竹林の小径とは?
伊豆を代表する温泉地である、静岡県伊豆市の修善寺温泉の温泉街を流れる桂川沿いにある、朱塗りの橋が美しい桂橋から楓橋、さらに上流の滝下橋にかけてつくられた約300mの趣のある散策路。
1994年から3年をかけ整備された散策路で、中央に大きな竹製の円形ベンチが設けられている他、小径沿いに「竹林の小径」と刻まれた石碑や、イベントなどが行われるギャラリー「しゅぜんじ回廊」がある。
夜間にはライトアップも行われ、日中とは趣の異なる景観を楽しむことができる。
竹林の小径の見どころ
小径と言えば…
駿河湾一帯の静岡県には、下田の「ハリスの小径」「松陰の小径」をはじめ、伊豆高原の「万葉の小径」、焼津の花沢の里の「やきつべの小径」など、いくつか小径と呼ばれる散策路がありますが、伊豆市修善寺にある小径と言えば、ご存知「竹林の小径」(ちくりんのこみち)です。
花灯路で有名な、京都嵯峨野の野宮神社(ののみやじんじゃ)から大河内山荘に至る散策路をはじめ、全国には竹林の小径と呼ばれる場所をいくつか耳にしますが、そんな中で最も有名であり、あの世界的権威のグリーン・ミシュランこと「ギド・ヴェール」にて二ツ星に輝いたのが、この修善寺回廊「竹林の小径」です。
この「竹林の小径」は、修善寺の町の中心を流れる桂川沿いにあり、修善寺のシンボルとして知られる「独鈷の湯」(とっこのゆ)の脇を通り抜けた先の、朱塗りの橋が美しい桂橋から楓橋、さらに上流の滝下橋にかけての約300mの散策路をいいます。
道の左右には見事な竹が立ち並ぶとともに、石畳の道がとても美しい散策路となっており、修善寺を訪れる観光客に人気のスポットとなっています。
静寂の中に流れる贅沢な時間
この竹林の小径は、もともとこの地区に生い茂っていた竹を活用すべく、1995年に桂橋から楓橋までの区間を、さらに1997年に赤蛙公園へと抜ける滝下橋までの区間を整備し誕生した散策路でした。

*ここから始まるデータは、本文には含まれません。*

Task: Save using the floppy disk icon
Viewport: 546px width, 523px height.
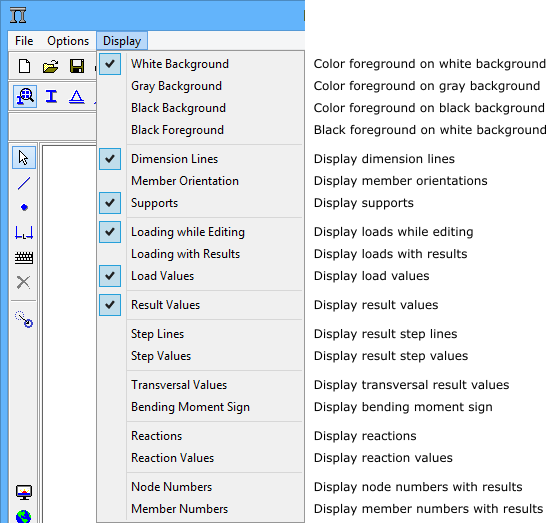Action: click(x=77, y=66)
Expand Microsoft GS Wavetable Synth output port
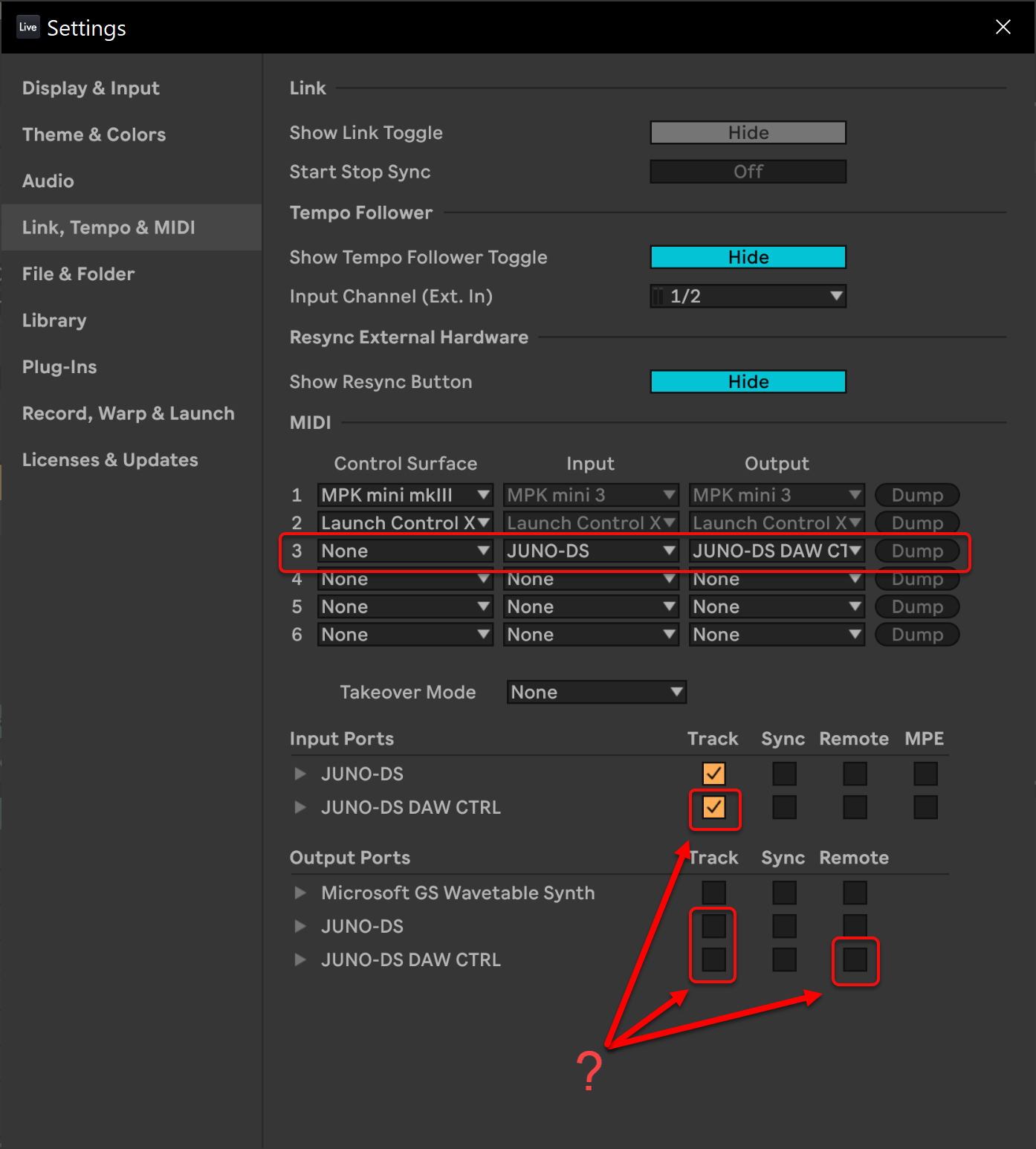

それが、石畳が続くなんとも風情ある光景が楽しめる場所…ということから徐々に人気となり、今では「修禅寺」と並ぶ修善寺の一大観光名所にまでなりました。
早朝の朝露に濡れた石畳の上を、桂川の清流のせせらぎに耳を傾けながら歩けたり、竹林の間から差し込む木漏れ日が心地よかったり、竹林を通り抜ける風を感じたりと、実に贅沢な時間が楽しめる場所となっています。
また秋にはイロハカエデを中心に色づきを見せ、静岡県の紅葉スポットとしても人気の場所となっています。
特に明け方の散歩では、ただでさえ通りの生活音から遮断された空間であるうえに、早朝の静けさも相まって、ここには完全に日常の喧騒から切り離された世界が広がっています。
また、この竹林の小径の途中には、茶処や和風ギャラリーなどがあり、どことなく散策気分を盛り上げてくれるとともに、竹林の中に設けられた何気ない竹製の大きな円形ベンチが、実に絵になる光景を作り上げています。
ここに座り、目を閉じて竹の擦れる音に耳を傾けていると、静寂の中にとても贅沢な時の流れが感じられ、至福のひと時を過ごすことができます。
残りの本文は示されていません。